Pathwise and Stochastic Integration
The paper introduces pathwise stochastic integration properties (γ-RIE), generalizing Föllmer’s framework, enabling signatures to be built by limits of Riemann sums and connecting Stratonovich, Itō, and backward Itō integration (via the parameter γ). For paths with finite p-variation, canonical rough path lifts are constructed, and their signatures defined and shown to satisfy universal approximation theorems.
In probabilistic settings, the theory is applied to continuous semimartingales. Signatures defined via stochastic Itō integration of continuous semimartingales, extended by quadratic variation, admit the universal approximation property for almost every path.
Numerical Experiments and Financial Applications
Numerical experiments are carried out in the context of model calibration and option pricing in mathematical finance, illustrating the practical implications of extending the path by time and quadratic variation for signature regression models.
When the underlying dynamic is Brownian (whose quadratic variation coincides with time), both Stratonovich and Itō signatures perform comparably in regression and pricing tasks, with negligible differences:

Figure 1: In-sample calibration of signature models for Heston dynamics, showing near-identical fit for Stratonovich and Itō signatures.

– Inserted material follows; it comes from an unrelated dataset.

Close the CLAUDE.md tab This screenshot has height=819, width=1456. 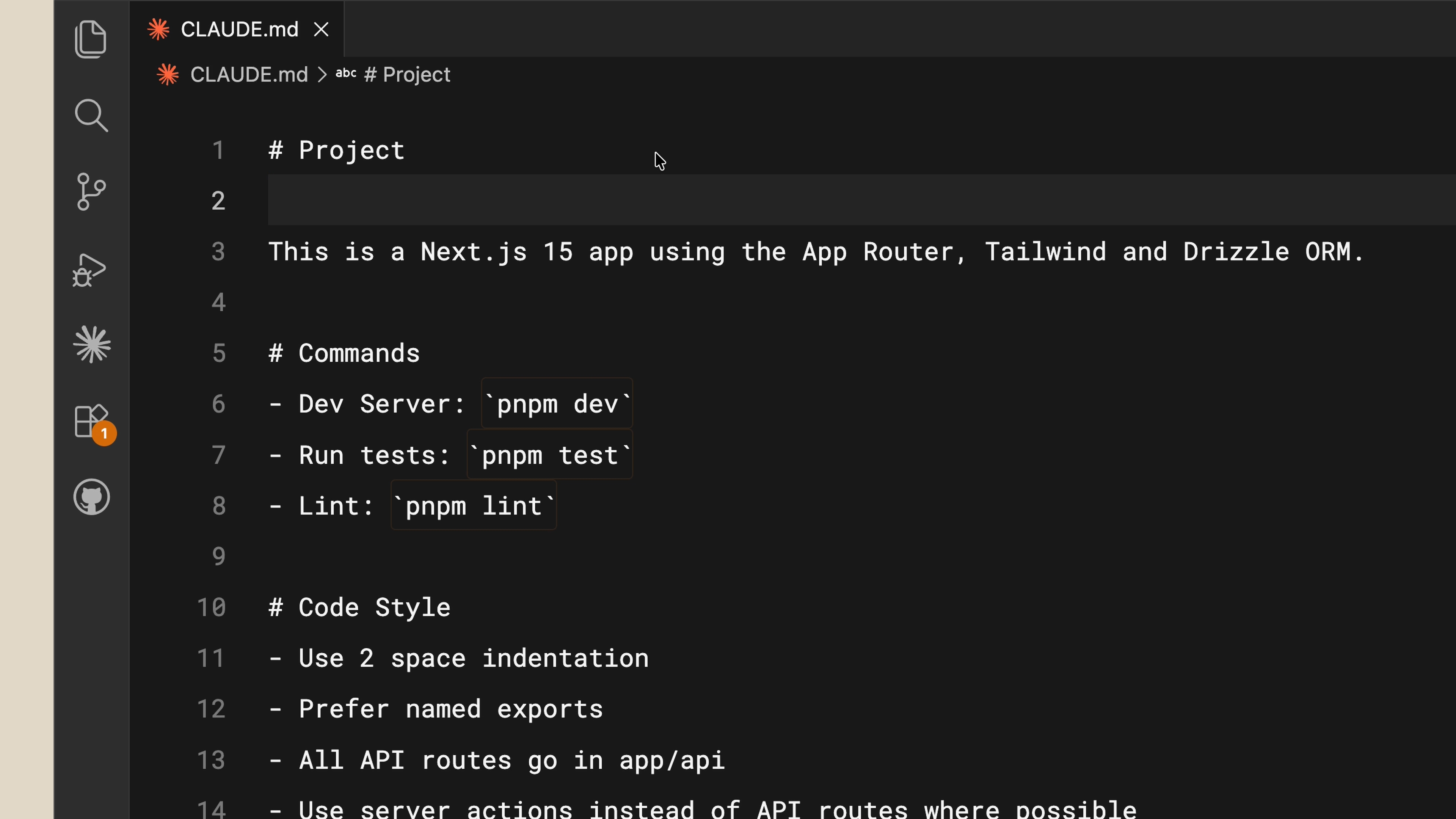(321, 30)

For models with nontrivial quadratic variation (e.g., singular time-changed SDEs, payoffs depending on realized variance/covariance/correlation), extending the path by quadratic variation yields significantly improved out-of-sample performance and more accurate pricing:

Figure 2: In-sample calibration illustrating advantage of Itō signature for singular time-changed SDE, out-performing Stratonovich signature.

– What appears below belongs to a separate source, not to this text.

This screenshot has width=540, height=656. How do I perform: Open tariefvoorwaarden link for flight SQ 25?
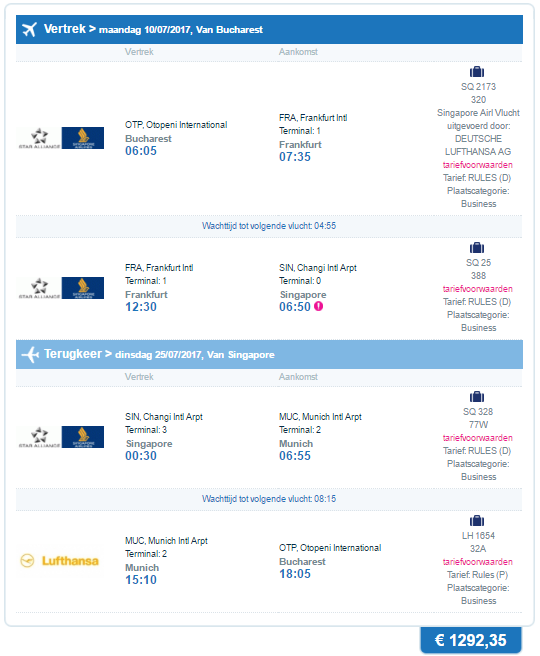478,289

Signature-based payoff regression and pricing—with extension by quadratic variation—results in lower mean-squared errors and prices closely matching Monte Carlo benchmarks, especially for payoffs depending explicitly on realized quadratic variation, covariance, and correlation:

Figure 3: Comparison of signature-regressed prices with Monte Carlo prices for derivative payoffs dependent on realized quadratic variation.

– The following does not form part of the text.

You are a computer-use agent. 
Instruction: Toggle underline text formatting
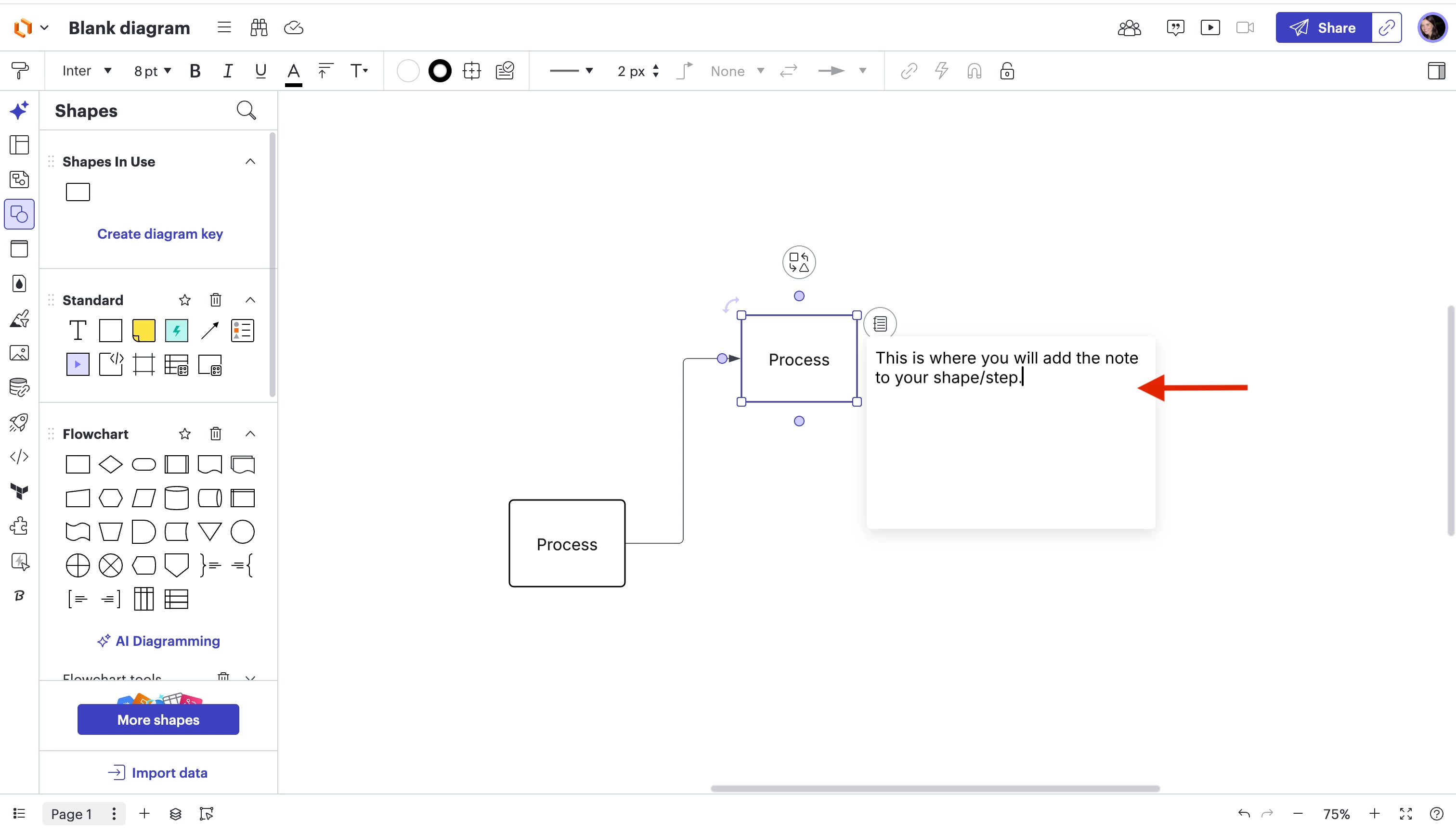click(x=260, y=71)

Figure 4: Signature regression pricing for correlation/covariance options, showing Itō signature superiority for extended path models.
Implications, Theory, and Outlook
The main implication is the theoretical justification for using Itō signatures—extended by time and quadratic variation—as universal bases for regression and calibration of path-dependent functionals, particularly in finance where quadratic variation is information-rich and modeling via Itō calculus is standard. This also motivates the use of signature-based regression beyond classical settings, such as in modeling assets with irregular or singular volatility dynamics.
From a practical standpoint, the results inform model calibration, pricing, and potentially hedging strategies, suggesting that quadratic variation extension should be incorporated in signature-based learning models for option pricing and risk management.
Future directions include generalizing the signature approach to jump processes and rough volatility models, investigating statistical estimation and consistency for signature-based methods (including Lasso estimator variants), and further studying the algebraic and geometric properties required for universal approximation in broader stochastic settings.
Conclusion
This paper rigorously extends the universal approximation property to signatures of rough paths that are not weakly geometric, by path extension with time and rough path bracket terms. It proves the suitability of Itō-type signatures for regression and functional approximation and demonstrates their practical advantages for calibration and pricing in financial applications, especially where quadratic variation encodes critical information. The results unify signature-based learning approaches under both Stratonovich and Itō viewpoints and provide robust foundations for signature-based methods in quantitative finance and beyond.